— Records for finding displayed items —
★ ★ ★ ★ ★
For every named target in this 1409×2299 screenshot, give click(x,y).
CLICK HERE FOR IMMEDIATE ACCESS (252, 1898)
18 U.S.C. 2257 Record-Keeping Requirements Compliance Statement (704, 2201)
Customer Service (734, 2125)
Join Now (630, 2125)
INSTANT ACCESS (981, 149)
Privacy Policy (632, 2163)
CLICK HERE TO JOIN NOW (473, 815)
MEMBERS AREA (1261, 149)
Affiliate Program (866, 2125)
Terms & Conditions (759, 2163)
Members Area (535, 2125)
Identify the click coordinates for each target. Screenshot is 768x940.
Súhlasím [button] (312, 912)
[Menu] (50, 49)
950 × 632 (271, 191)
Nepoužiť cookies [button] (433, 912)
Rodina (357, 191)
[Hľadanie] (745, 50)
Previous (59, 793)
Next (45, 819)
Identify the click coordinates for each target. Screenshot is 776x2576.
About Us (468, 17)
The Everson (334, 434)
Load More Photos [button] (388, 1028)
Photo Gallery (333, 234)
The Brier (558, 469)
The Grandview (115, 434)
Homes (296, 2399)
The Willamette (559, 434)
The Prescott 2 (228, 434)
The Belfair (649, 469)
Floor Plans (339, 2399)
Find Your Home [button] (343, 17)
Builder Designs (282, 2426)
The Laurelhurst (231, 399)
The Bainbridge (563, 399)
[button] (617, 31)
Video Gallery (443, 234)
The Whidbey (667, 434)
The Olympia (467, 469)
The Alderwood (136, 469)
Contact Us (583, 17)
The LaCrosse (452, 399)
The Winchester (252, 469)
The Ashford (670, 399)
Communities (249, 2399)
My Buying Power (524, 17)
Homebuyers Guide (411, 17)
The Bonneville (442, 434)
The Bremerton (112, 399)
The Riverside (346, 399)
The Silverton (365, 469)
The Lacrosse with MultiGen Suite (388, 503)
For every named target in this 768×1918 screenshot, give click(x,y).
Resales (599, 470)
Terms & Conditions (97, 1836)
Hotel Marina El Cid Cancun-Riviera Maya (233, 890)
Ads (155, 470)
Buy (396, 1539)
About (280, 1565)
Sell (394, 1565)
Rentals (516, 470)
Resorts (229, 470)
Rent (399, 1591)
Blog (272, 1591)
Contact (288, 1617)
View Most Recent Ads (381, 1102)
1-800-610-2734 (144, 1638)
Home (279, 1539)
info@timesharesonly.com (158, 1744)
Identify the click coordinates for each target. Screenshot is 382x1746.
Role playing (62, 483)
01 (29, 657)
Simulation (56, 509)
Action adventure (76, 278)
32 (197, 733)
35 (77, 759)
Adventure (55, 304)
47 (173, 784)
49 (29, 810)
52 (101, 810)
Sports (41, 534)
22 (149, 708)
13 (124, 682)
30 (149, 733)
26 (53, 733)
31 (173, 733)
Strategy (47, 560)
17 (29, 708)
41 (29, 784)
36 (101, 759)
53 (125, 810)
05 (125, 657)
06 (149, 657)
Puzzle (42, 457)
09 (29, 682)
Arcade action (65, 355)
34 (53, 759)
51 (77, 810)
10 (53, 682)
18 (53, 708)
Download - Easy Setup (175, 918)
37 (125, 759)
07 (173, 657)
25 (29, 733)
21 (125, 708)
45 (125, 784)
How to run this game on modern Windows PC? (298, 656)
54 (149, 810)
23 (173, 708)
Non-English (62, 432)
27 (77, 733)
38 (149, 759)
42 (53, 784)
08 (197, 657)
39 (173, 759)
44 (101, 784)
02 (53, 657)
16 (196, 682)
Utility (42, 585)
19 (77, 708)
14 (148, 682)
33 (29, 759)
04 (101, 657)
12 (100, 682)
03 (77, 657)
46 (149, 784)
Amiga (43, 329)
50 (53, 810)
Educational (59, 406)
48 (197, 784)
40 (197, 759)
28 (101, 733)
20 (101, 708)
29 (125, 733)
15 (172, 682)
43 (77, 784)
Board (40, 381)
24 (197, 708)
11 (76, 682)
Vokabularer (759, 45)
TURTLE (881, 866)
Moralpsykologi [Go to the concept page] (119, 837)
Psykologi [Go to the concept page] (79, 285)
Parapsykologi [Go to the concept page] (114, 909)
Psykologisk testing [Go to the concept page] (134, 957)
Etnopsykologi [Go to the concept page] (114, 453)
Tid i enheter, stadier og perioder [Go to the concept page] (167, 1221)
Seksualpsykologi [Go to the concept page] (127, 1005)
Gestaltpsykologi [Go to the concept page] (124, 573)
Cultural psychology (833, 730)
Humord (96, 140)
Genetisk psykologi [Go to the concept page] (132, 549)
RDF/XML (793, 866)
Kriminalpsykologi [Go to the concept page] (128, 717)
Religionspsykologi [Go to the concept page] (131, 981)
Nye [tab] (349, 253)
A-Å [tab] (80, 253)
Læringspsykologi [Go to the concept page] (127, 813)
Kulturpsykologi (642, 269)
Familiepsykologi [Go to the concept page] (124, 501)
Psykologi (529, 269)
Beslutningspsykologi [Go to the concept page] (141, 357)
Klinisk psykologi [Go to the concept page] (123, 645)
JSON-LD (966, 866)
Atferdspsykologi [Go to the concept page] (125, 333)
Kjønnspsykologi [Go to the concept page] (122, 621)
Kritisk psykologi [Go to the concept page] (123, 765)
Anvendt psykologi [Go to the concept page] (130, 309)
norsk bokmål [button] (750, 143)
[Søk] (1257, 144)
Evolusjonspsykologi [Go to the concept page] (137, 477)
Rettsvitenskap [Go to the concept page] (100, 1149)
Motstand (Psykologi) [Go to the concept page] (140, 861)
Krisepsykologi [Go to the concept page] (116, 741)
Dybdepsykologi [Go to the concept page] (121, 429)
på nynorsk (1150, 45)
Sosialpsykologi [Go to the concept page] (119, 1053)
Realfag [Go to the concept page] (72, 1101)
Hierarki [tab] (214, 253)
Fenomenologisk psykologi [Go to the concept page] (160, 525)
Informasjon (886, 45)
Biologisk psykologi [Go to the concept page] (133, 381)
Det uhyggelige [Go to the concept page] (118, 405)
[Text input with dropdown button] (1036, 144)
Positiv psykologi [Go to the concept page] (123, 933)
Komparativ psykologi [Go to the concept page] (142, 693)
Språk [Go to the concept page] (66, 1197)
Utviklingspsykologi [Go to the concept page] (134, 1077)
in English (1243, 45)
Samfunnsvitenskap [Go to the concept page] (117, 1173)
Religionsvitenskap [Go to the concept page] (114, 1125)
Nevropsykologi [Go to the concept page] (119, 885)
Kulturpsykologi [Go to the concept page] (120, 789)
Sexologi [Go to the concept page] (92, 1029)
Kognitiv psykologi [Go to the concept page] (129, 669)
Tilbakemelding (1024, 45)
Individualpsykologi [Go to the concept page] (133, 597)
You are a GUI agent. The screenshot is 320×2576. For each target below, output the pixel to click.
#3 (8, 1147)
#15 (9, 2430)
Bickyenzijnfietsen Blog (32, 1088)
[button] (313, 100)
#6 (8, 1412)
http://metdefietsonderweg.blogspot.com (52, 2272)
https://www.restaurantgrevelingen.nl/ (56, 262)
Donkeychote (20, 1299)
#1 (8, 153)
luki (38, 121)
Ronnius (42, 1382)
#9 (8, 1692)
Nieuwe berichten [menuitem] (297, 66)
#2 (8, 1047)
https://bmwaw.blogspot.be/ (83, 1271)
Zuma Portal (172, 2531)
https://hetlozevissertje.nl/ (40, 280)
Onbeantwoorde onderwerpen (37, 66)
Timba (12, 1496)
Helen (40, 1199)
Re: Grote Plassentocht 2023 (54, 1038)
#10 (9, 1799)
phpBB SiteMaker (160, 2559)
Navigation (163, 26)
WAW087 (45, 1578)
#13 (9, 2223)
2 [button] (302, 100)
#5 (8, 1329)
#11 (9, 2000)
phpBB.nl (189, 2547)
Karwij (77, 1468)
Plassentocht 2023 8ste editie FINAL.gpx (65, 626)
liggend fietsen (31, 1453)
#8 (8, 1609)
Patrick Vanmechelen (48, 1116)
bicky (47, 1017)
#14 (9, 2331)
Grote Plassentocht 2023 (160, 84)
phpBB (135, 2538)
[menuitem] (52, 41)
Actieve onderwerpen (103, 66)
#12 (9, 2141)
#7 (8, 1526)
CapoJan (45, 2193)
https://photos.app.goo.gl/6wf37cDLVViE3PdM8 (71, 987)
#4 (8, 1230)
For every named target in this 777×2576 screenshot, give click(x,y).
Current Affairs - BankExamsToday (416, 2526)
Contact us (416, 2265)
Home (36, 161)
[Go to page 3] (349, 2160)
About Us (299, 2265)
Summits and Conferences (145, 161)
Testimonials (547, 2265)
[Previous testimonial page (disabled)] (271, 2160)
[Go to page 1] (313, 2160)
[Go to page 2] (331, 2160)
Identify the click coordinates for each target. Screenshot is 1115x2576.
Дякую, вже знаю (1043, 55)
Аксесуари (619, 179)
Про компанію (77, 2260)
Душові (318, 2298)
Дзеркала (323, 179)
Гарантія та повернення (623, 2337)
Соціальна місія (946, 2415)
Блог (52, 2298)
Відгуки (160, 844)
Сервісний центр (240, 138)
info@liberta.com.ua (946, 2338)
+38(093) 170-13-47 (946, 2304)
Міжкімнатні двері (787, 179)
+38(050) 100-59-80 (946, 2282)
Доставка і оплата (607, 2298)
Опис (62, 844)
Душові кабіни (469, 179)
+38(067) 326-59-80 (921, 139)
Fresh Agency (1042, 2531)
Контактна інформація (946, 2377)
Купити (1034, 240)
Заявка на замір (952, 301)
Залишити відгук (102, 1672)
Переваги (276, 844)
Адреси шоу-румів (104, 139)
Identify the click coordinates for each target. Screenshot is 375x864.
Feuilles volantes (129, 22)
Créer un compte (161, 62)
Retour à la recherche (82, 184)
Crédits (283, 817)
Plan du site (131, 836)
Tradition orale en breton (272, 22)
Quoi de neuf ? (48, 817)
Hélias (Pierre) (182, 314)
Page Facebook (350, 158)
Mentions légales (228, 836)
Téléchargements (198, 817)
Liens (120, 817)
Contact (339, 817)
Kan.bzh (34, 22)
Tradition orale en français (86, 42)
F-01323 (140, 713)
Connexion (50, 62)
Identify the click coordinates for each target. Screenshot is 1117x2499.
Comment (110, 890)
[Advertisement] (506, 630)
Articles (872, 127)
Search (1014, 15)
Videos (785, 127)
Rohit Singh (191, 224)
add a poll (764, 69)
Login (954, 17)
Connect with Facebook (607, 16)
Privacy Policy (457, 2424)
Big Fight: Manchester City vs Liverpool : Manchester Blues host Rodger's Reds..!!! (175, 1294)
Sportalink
★ ★ ★ ★ ★
— WORK TO COMPLETE —
Lay out everything from the start of the data down through the line that contains "Members Area (535, 2125)" as a numbered list, including that line and leaving out any blank lines.

— TASK RESULT —
1. For every named target in this 1409×2299 screenshot, give click(x,y).
2. CLICK HERE FOR IMMEDIATE ACCESS (252, 1898)
3. 18 U.S.C. 2257 Record-Keeping Requirements Compliance Statement (704, 2201)
4. Customer Service (734, 2125)
5. Join Now (630, 2125)
6. INSTANT ACCESS (981, 149)
7. Privacy Policy (632, 2163)
8. CLICK HERE TO JOIN NOW (473, 815)
9. MEMBERS AREA (1261, 149)
10. Affiliate Program (866, 2125)
11. Terms & Conditions (759, 2163)
12. Members Area (535, 2125)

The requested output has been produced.